- **Exercise**: After reading the data below, copy out every line that contains the word "About".

━━━━━━━━━━━━━━━━━━━━

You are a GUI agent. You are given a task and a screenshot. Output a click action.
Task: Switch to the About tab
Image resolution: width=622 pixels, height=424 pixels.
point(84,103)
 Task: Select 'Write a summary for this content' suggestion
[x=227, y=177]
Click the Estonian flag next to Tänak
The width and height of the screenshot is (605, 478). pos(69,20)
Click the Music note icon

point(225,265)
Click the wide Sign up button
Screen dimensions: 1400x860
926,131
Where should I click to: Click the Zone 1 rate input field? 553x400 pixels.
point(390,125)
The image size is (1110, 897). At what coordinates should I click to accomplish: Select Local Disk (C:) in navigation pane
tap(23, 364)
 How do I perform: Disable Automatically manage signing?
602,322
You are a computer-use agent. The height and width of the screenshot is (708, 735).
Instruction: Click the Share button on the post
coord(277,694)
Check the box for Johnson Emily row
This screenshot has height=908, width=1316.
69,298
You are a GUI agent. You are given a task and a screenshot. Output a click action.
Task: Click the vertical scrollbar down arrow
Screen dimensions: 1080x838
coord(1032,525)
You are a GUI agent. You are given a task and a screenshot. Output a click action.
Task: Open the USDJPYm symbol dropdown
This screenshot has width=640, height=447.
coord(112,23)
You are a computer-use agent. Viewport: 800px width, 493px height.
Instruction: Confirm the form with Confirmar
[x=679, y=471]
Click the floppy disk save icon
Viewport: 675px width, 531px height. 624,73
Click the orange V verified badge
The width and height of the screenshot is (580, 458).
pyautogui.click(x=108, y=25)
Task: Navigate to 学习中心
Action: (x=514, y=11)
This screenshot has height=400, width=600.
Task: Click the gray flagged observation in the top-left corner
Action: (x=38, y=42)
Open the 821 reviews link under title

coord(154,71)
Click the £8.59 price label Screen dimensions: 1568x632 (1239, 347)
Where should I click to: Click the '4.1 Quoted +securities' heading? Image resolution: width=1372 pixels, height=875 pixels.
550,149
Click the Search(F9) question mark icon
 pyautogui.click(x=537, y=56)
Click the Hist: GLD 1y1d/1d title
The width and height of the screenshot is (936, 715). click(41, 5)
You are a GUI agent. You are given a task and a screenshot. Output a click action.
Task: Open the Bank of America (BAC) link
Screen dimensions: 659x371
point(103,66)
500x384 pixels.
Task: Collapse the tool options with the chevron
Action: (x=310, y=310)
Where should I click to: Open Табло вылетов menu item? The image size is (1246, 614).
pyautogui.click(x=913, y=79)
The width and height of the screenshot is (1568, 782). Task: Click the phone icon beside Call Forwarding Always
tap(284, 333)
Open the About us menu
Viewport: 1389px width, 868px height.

━━━━━━━━━━━━━━━━━━━━

- **Problem solution**:
Task: Switch to the About tab
Open the About us menu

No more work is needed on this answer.